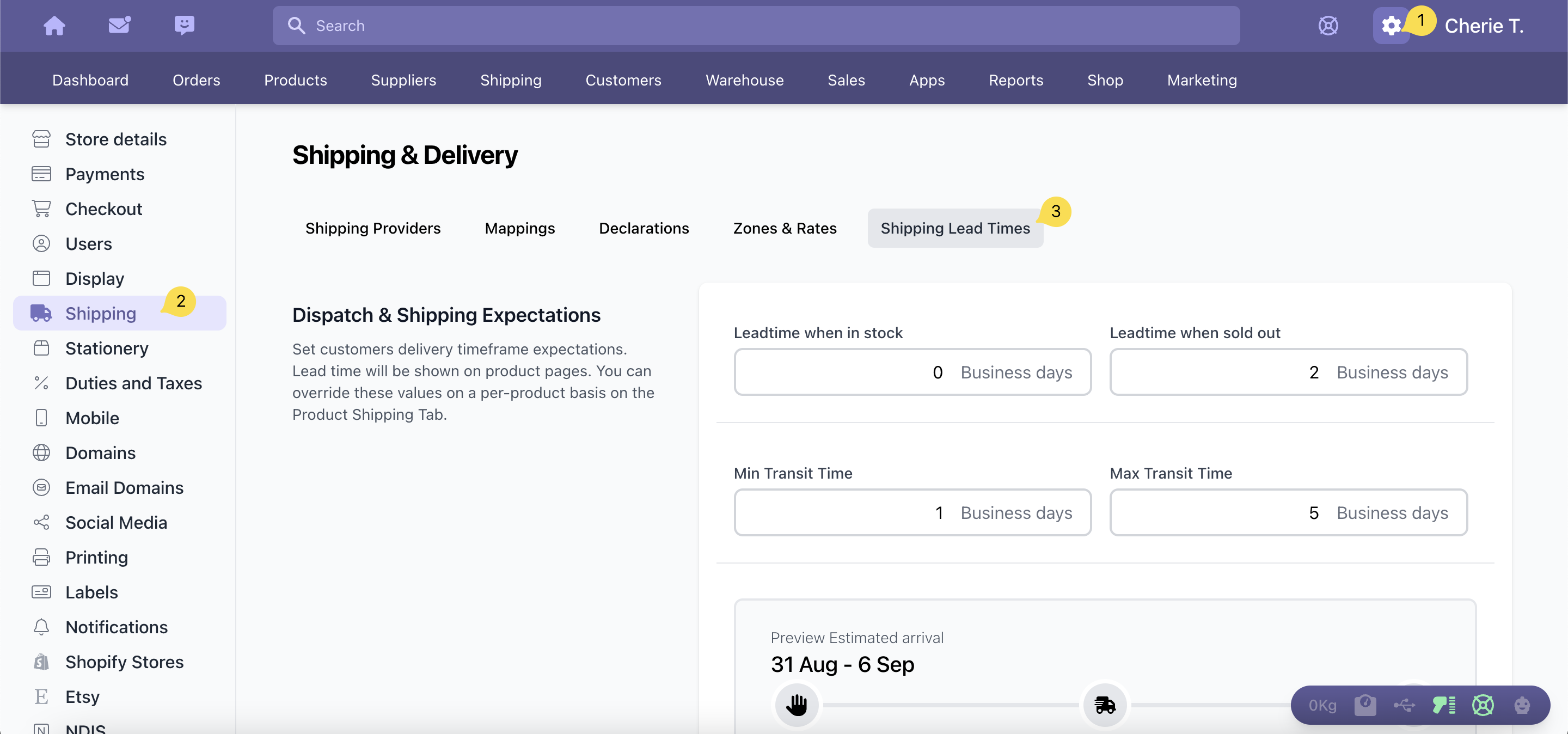Switch to the Zones & Rates tab
Image resolution: width=1568 pixels, height=734 pixels.
[785, 228]
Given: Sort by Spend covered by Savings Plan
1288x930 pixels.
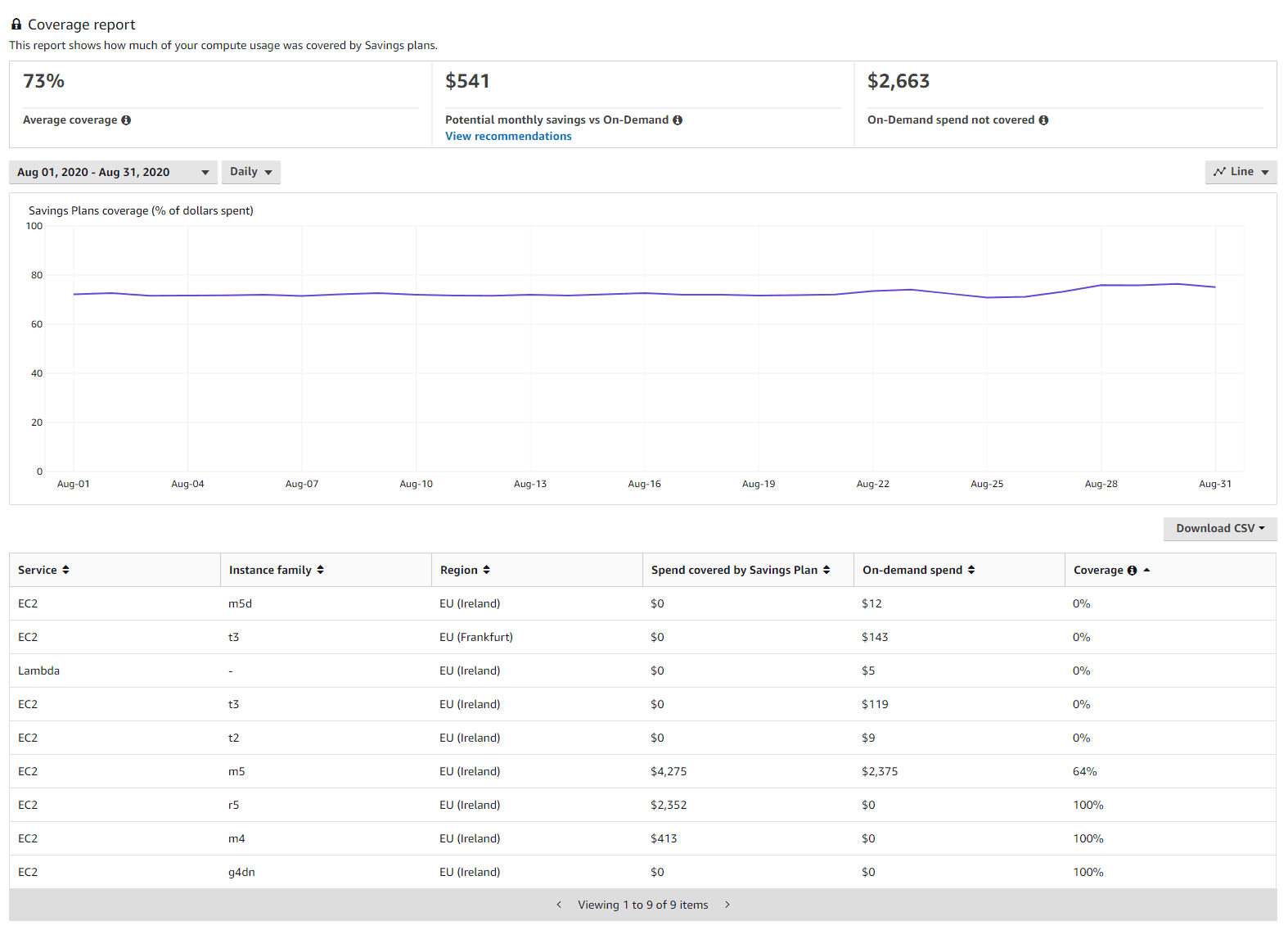Looking at the screenshot, I should (x=826, y=570).
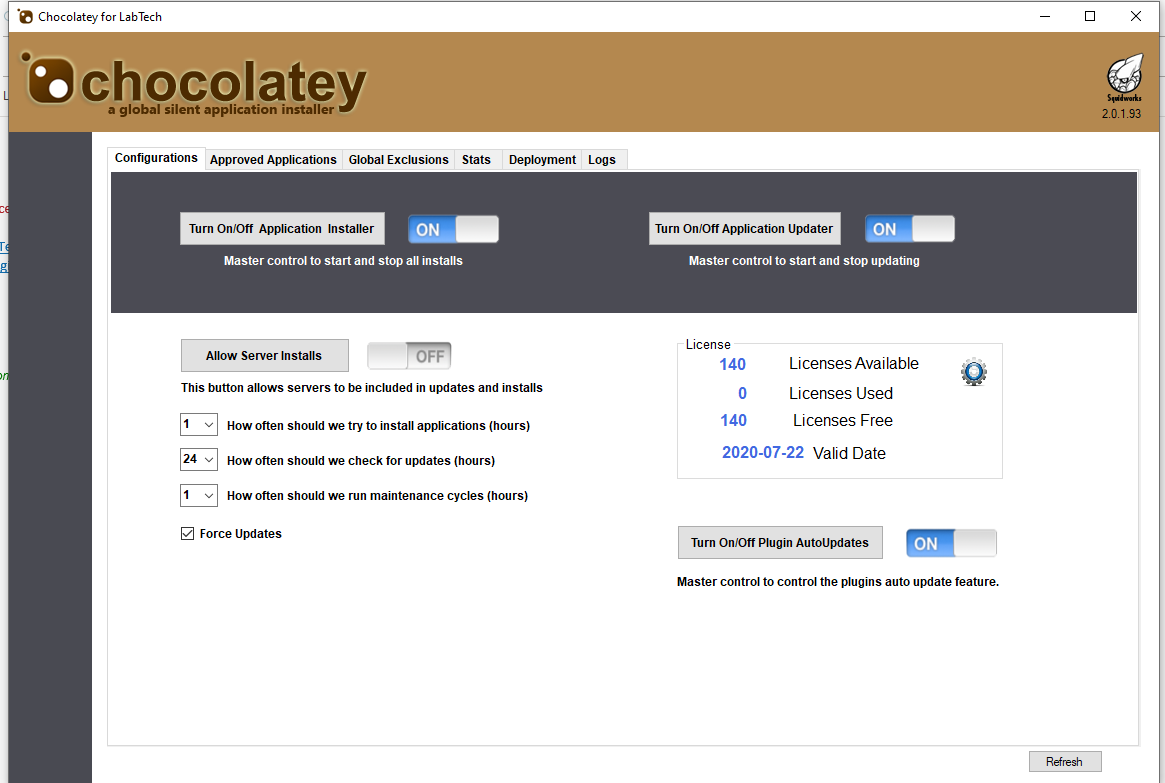Enable the Allow Server Installs OFF switch

point(409,356)
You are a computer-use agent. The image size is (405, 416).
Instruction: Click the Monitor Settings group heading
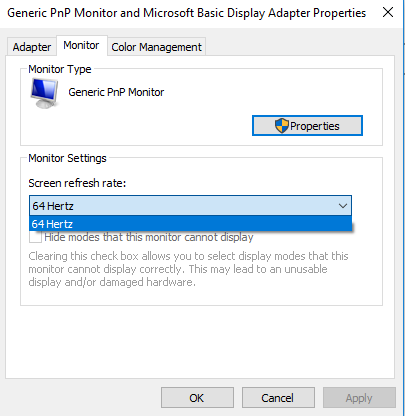(x=67, y=158)
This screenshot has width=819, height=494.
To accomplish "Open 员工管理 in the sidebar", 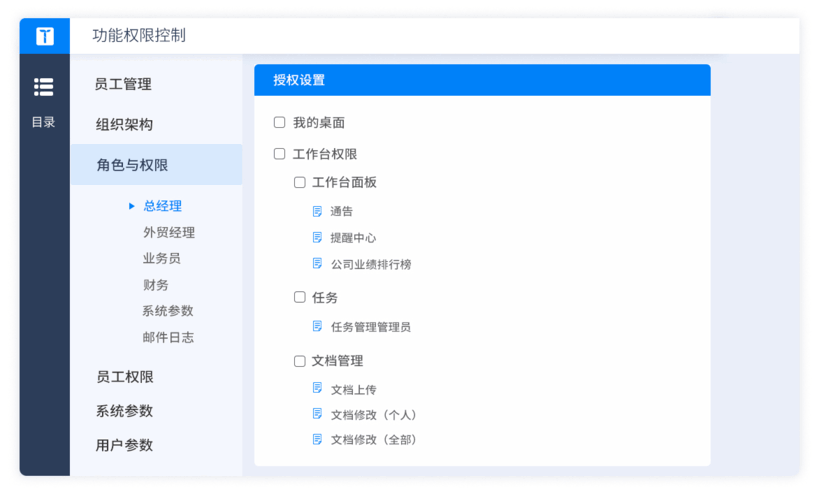I will coord(123,84).
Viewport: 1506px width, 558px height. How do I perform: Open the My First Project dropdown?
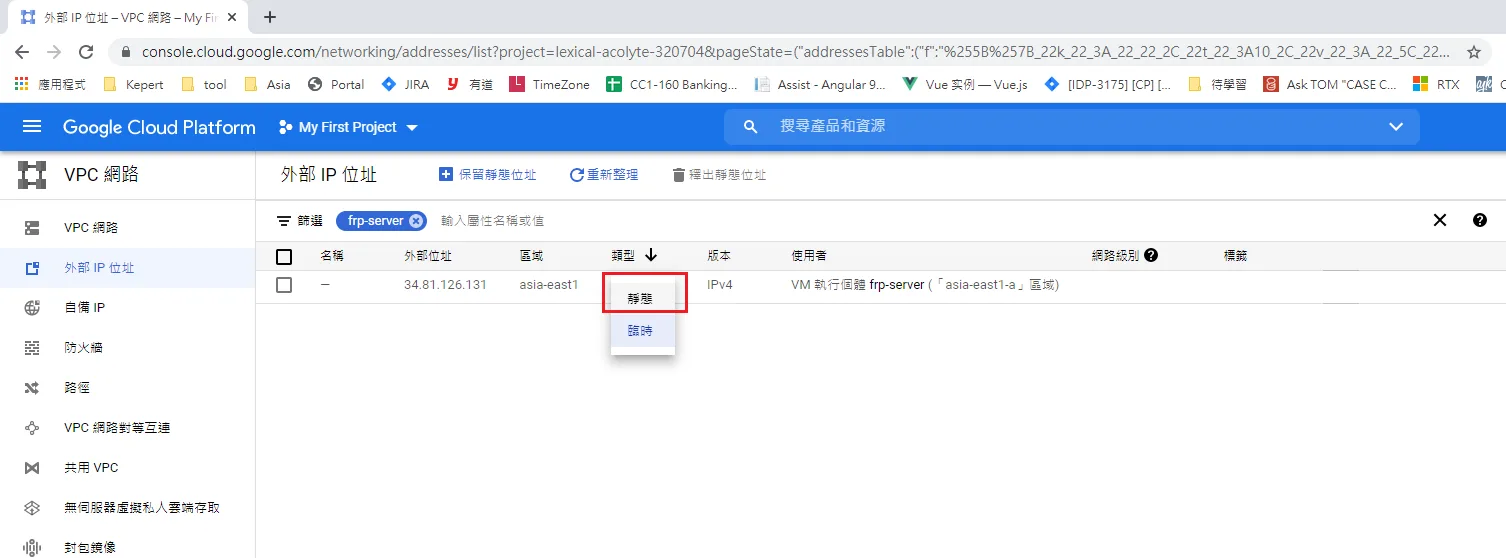click(x=348, y=127)
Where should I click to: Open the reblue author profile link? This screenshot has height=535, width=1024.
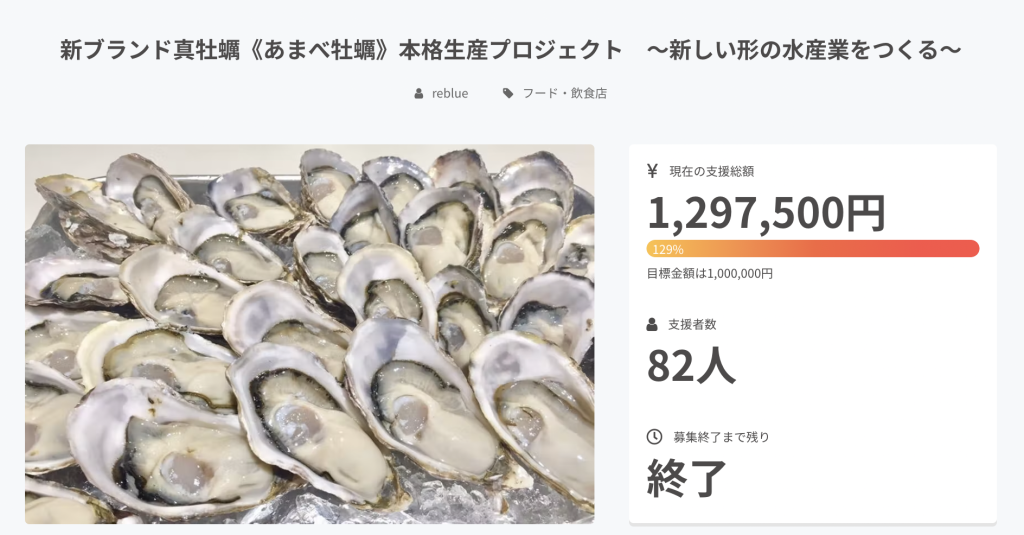pos(450,93)
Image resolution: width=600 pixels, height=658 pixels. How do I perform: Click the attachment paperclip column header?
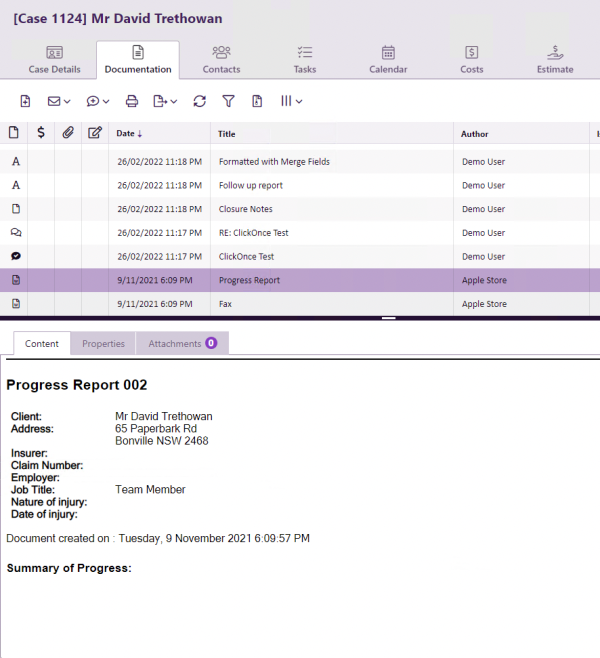point(68,133)
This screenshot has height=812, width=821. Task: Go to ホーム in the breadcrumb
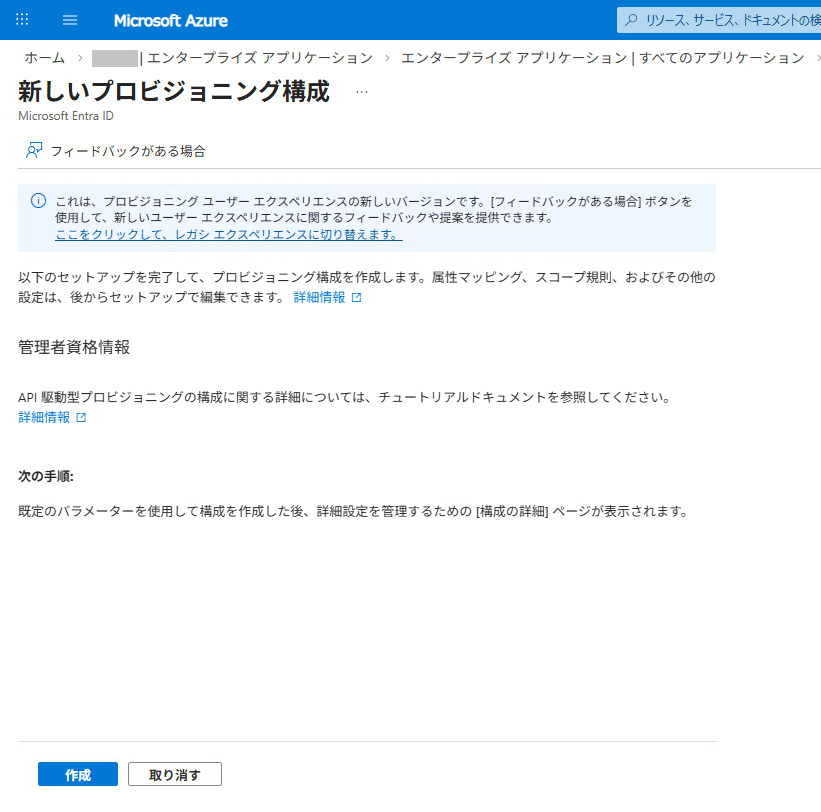click(45, 57)
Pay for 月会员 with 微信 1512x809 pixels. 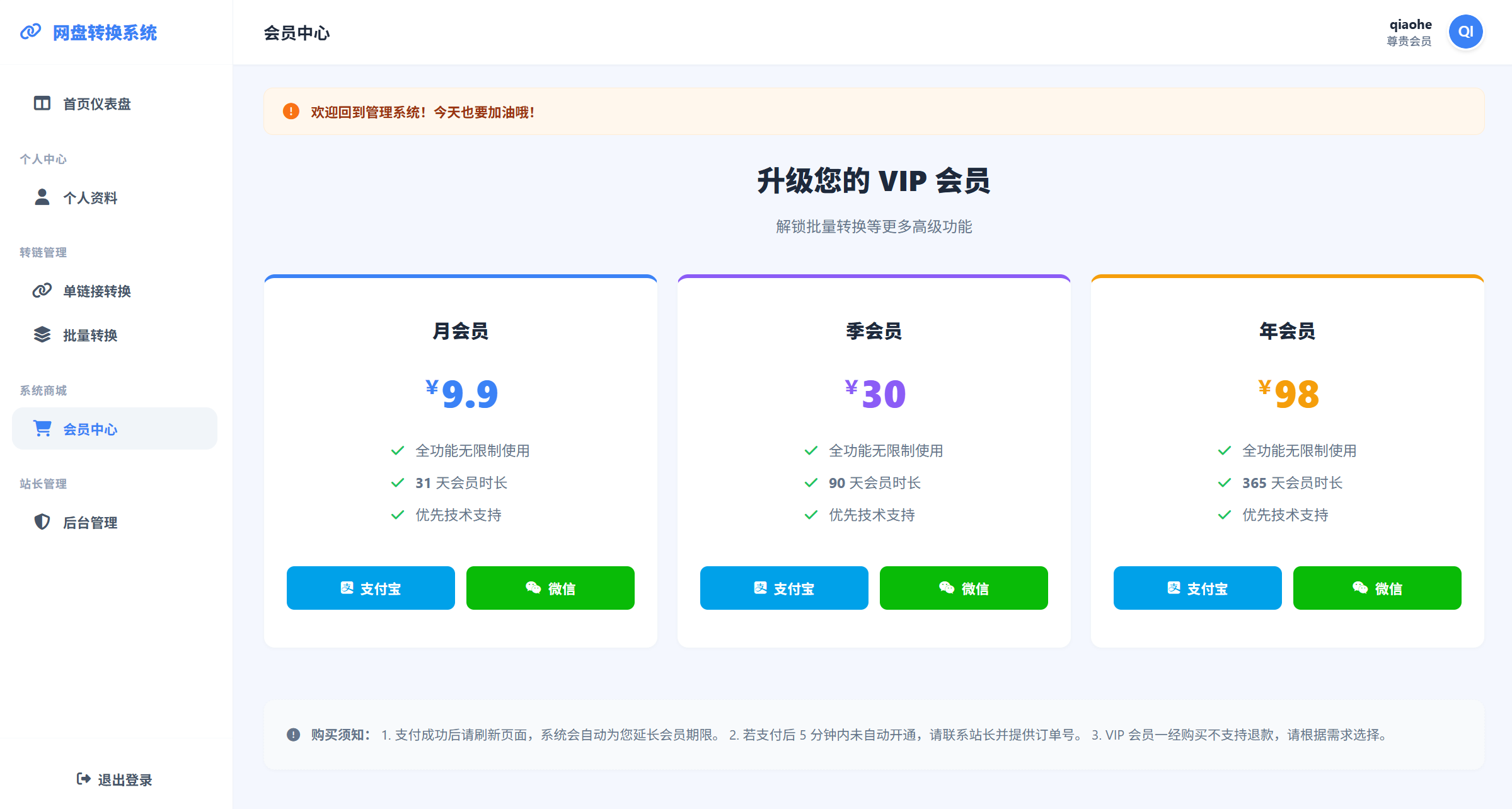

Dettagli esercizio:
Ricopia senza cambiare nulla tutto quello che va dall'inizio dei record giù fino alla riga che contiene "point(409,356)", inclusa. Nella risposta non mettere le immagini.

Soluzione esercizio:
Switch to the Zones & Rates tab
Image resolution: width=1568 pixels, height=734 pixels.
[785, 228]
Given: Sort by Spend covered by Savings Plan
1288x930 pixels.
Looking at the screenshot, I should (x=826, y=570).
Enable the Allow Server Installs OFF switch

point(409,356)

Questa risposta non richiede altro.